いまでこそ、我々日本人は、東日本大震災の際発揮されたように、秩序正しく行動できる国民と国際的にも認められていますが、ずっと昔からそうだったわけではありません。室町、戦国時代の日本人は、相当キレやすい人間でした。人から笑われただけで相手を切り殺したりしたことがありました。戦国時代、大名など武士のみならず、領民も激しい競争にさらされ、そこでは自力救済すなわち自分の権利は自分で護ることが原則でした。日本の中世は、地方封建領主による封建制の世界であり、中央集権が成立していないからです。現代のように、裁判所も警察もありません。

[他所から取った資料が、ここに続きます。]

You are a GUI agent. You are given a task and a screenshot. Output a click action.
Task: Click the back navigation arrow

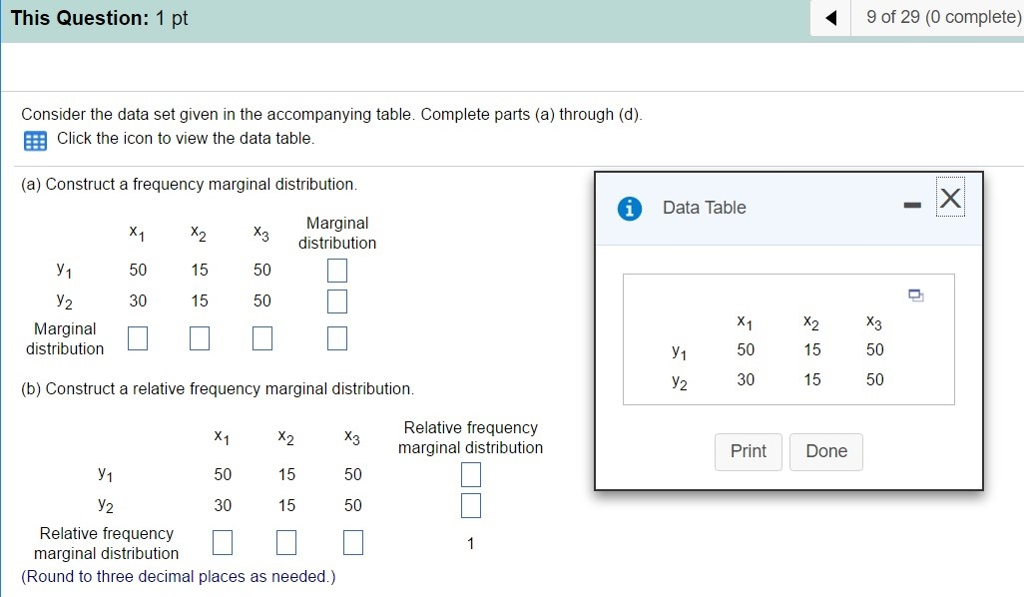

紛争の当事者には、復讐が許されていました。土地争いで、決着がつかないときは、「喧嘩両成敗」が行われました。その後、戦国大名は、喧嘩両成敗を成文化し、暴力に訴えず、後に公の沙汰を待った者には、罰が加えられない、という附則を付け加えました。喧嘩両成敗を、復讐のやりとり、自力救済から脱して、法による支配へと誘導することとなりました。戦国時代も終わり、江戸時代になると、幕府は、喧嘩両成敗を認めず、訴訟で決着がつけられるようになりました。

やがて明治維新により近代的な裁判制度が導入されます。江戸時代の、争いは訴訟でという土台があったからこそ、近代的な法の支配に移行できたのです。それ以前の中世の、自力救済に懸命に努力した、大名、武士、領民らの懸命な努力は、その後の日本の文化遺産となって、生きています。それらは、明治維新を成功させる下慣らしとなったのです。現代の裁判の背後には、中世の日本人の復讐心を克服する葛藤が込められているのです (清水克行「喧嘩両成敗の誕生」)。

裁判員制度では、国を挙げて、我々一人ひとりが自らを統治する、という民主主義の理想が制度化されています。事実認定のみならず、量刑まで判断します。人類史上、特記するべき壮大な実験です。

決して従順であったばかりではなかった我々のご先祖の苦労を偲びながら、我々は自分の権利としてこの裁判員裁判を成功させることができるはずです。

そして、各藩の封建的支配から中央集権国家へという移行を成し遂げた我々日本人の経験は、現代の地球大の民主主義をどう実現するかという人類の共通の課題にとって、大いなる示唆となるはずです。

4.このような問題意識なくしては、現代の日本において、裁判員裁判を語る意味がありません。

このような視点を抜きにすれば、ミスター司法行政こと矢口洪一元最高裁長官は、戦前に検察官より低かった裁判官の給料を戦後になって上げただけの人、矢口長官から、陪審制の調査のために欧米に送り込まれ、のちに裁判員裁判の生みの親ともなった、今年3月辞任したばかりの竹崎博充元最高裁長官は、面従腹背の徒となりましょう。

そうであれば、このたびの最高裁第一小法廷の決断は、日本のみならず、世界の民主主義を、そして人類の歴史を踏まえたうえでの決断に相違ありません。

そして、評議に苦労した裁判員の皆さんの納得する、最高裁の意向を図りかねて戸惑う現場の裁判官らを得心せしめる説明がなされるに違いありません。

民主主義に対しては、プラトン、アリストテレスの時代からの反対意見がありました。アリストテレスの「弁論」には、陪審で市民に事実認定はさせても、量刑を判断させてはいけないとの主張がなされています。賢人政治がその理想です。

このたび、我々に民主主義の神髄を示してくださる現代の賢人の方々を、我々は決して忘れてはなりません。

そのお名前は白木勇裁判長、櫻井瀧子裁判官、金筑政志裁判官、横田尤孝裁判官そして山浦善樹裁判官。